What is toxicoderma?
Toxicoderma is a series of reactions in the skin (dermatosis), mucous membranes and/or appendages caused by drugs.
The most frequent reactions are mucocutaneous disorders (25-30%). Although any drug can cause toxicoderma, most drug reactions are caused by antibiotics, antiseptics, and analgesics/anti-inflammatory drugs.
In childhood, the main reactions are:
- Exanthemas (rashes): these are the most frequent and are subdivided into: scarlet fever (small macules and papules that can develop into generalised plaques), morbilliform (larger macules and papules that tend to merge into plaques) and roseoliform (non-contiguous macules that first appear on the torso and then extend to the palms of the hands and the soles of the feet). These reactions usually subside quickly, although they can sometimes lead to more severe forms.
- Pigmented fixed erythema: this occurs in the form of round, purplish plaques that sometimes appear with blisters. It is associated with anti-inflammatory analgesics, sulphonamides and antibiotics.

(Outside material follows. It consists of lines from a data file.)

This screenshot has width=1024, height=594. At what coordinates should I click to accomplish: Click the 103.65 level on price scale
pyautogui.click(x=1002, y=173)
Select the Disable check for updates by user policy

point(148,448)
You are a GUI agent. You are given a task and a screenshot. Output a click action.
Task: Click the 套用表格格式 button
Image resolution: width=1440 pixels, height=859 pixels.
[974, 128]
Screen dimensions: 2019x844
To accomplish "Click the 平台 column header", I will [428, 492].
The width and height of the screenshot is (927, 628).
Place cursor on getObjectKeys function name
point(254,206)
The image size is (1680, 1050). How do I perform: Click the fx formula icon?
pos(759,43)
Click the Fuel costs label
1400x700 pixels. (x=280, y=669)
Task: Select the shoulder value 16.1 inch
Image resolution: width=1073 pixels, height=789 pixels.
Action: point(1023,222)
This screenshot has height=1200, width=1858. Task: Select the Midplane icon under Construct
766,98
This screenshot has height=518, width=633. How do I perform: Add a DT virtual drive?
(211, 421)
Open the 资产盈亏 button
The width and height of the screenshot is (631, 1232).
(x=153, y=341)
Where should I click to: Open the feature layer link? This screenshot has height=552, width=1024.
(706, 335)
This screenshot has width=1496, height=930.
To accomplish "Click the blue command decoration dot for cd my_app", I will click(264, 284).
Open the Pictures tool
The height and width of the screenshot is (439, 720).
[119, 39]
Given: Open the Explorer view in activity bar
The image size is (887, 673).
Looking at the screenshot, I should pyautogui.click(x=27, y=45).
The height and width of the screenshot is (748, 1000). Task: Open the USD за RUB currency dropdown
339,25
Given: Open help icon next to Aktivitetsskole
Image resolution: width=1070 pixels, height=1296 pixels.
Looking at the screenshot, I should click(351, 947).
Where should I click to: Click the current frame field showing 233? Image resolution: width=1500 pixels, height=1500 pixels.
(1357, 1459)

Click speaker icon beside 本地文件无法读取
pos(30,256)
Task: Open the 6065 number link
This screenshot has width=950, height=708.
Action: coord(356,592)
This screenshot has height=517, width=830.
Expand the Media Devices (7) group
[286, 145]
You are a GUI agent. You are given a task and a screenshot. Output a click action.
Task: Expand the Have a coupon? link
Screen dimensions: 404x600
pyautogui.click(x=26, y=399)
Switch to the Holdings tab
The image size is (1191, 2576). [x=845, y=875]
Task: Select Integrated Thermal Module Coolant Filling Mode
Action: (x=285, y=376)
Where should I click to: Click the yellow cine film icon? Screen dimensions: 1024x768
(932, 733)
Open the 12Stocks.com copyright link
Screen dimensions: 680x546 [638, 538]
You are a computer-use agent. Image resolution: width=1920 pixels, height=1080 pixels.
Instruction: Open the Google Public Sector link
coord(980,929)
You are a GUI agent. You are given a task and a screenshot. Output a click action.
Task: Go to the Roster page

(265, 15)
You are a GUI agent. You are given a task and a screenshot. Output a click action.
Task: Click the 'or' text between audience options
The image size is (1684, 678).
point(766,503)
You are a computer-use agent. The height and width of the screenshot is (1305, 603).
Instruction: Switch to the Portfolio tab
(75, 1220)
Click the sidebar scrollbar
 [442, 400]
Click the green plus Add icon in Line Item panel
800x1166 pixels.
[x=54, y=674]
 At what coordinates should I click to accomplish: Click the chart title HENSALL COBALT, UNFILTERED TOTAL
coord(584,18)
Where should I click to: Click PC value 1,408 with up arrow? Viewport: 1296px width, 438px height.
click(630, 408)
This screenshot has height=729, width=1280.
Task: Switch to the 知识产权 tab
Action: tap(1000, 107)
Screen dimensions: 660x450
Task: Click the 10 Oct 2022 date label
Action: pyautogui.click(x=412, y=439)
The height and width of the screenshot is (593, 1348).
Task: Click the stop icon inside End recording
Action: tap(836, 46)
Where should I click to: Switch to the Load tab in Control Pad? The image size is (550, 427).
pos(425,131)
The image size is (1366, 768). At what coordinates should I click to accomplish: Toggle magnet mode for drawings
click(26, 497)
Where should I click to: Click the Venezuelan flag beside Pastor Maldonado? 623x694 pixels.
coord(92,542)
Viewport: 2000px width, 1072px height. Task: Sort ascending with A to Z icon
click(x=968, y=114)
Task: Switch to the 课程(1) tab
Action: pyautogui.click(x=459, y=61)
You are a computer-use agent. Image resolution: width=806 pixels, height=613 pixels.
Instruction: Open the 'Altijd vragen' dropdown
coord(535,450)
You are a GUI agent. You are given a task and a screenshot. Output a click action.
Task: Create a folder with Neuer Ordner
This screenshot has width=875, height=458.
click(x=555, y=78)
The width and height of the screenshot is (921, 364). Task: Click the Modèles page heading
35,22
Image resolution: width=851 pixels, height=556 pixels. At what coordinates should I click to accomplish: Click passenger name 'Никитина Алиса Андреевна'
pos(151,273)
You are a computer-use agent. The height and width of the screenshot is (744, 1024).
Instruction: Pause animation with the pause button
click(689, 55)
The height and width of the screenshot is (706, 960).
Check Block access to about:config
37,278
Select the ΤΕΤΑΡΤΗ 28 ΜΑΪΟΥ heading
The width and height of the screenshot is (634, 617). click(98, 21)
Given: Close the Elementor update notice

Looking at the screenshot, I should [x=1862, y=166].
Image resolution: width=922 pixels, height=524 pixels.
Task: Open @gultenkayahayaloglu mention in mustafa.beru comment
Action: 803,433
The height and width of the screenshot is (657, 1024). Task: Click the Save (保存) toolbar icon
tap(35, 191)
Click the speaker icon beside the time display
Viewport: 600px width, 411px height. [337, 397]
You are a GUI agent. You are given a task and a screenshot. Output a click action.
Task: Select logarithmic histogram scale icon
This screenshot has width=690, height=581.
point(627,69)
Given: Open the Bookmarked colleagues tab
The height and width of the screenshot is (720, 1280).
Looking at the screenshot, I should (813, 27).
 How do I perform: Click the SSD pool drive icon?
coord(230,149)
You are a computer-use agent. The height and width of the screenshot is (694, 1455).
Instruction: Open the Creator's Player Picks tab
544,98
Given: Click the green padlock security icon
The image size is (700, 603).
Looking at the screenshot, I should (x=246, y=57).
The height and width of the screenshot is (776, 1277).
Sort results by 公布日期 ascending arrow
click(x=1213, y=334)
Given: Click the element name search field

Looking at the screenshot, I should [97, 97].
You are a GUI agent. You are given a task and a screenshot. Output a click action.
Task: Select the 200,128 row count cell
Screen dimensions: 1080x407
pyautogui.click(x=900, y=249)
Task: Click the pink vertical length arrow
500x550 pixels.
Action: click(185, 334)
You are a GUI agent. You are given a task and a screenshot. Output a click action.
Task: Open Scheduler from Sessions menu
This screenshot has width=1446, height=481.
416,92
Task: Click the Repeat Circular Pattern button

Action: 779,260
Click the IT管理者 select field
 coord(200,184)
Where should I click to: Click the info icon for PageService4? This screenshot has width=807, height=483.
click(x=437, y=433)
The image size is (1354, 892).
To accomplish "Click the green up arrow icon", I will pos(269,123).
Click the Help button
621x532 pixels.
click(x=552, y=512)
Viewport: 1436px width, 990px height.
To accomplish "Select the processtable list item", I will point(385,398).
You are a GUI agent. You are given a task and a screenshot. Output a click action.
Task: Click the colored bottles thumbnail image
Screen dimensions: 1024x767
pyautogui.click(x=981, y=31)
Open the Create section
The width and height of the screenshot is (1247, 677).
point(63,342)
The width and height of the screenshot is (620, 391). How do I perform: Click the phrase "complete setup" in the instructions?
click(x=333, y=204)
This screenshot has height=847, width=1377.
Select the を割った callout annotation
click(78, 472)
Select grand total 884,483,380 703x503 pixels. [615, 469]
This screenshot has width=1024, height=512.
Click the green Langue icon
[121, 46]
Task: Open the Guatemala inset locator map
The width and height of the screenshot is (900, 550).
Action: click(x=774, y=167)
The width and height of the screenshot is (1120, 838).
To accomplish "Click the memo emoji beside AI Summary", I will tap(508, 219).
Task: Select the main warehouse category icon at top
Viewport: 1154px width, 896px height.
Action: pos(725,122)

- Hives and angioedema: this involves hives that appear spontaneously after 4-6 hours. This can be serious if the reaction persists for more than 24 hours or if there is facial swelling. It is associated with aspirin and beta-lactam antibiotics. Angioedema is a form of hives that affects the subcutaneous tissue. If it affects the face it must be treated quickly as it can obstruct the airway.
- Acneiform rash: this appears as papules and monoform pustules on the forehead, shoulders, and arms. It is often associated with hormone treatment, halogenated substances, vitamins, isoniazid and anticonvulsants.
- Vasculitis: only 10% of cases are caused by drugs. It manifests itself as palpable purpura that usually appear on the lower extremities.
- Serum sickness: this presents as a fever, arthralgia and a morbilliform or rash. It is usually caused by protein derivatives and antibiotics.
- Stevens-Johnson syndrome (SJS)/toxic epidermal necrolysis (TEN): associated with sulphonamides, anti-seizure drugs, NSAIDs, allopurinol, beta-lactam antibiotics and nevirapine. It usually appears between 1 and 3 weeks after taking the drug, in the form of inflamed and purpuric macules. The skin usually comes away when rubbed and vesicles and blisters appear, resulting in epidermal detachment.
- Drug hypersensitivity syndrome: appears progressively between 2 to 6 weeks after initiation of medication (usually anticonvulsants and sulphonamides). It manifests itself with facial swelling and a rash that may evolve into widespread skin peeling.
- Photosensitivity reactions that occur with oral or topical medications after exposure to the sun. These include phototoxicity (in the form of sunburn) and photoallergy (in the form of eczema). In children it is usually associated with naproxen, tetracyclines and their derivatives.
- Erythroderma: presents with scaly erythema associated with oedema, alopecia and alterations of the nails and mucous membranes. It is associated with penicillin, sulphonamides, nitrofurantoin, gold salts and antimalarial drugs.
Prognosis of the disease
Toxicoderma are usually benign and subside between the first and third week upon withdrawal of the drug that triggered them.
Medical tests for toxicoderma
To confirm toxicoderma, a clinical examination will be performed and drug history taken. A skin biopsy may also be taken. An analytical and hypersensitivity study of the suspected drug may also be necessary.
What causes toxicoderma?
Predisposing factors for toxicoderma include being female, having certain underlying diseases, viral infections, sun exposure and the properties of the drug as well as how the drug was taken.
Can it be prevented?
Certain measures can be taken to prevent the onset of toxicoderma, such as:
- avoid taking too much medication
- prescribe known medications, at an appropriate dosage
Treatments for toxicoderma
The main treatment for toxicoderma is to completely withdraw the medication that caused the problem.
Mild forms of toxicoderma usually require symptomatic treatment with oral antihistamines and corticosteroids. However, if it is serious, then hospitalisation, fluid replacement and/or the use of antimicrobials may be necessary.
Which specialist treats it?
The dermatologist is the specialist who treats toxicoderma.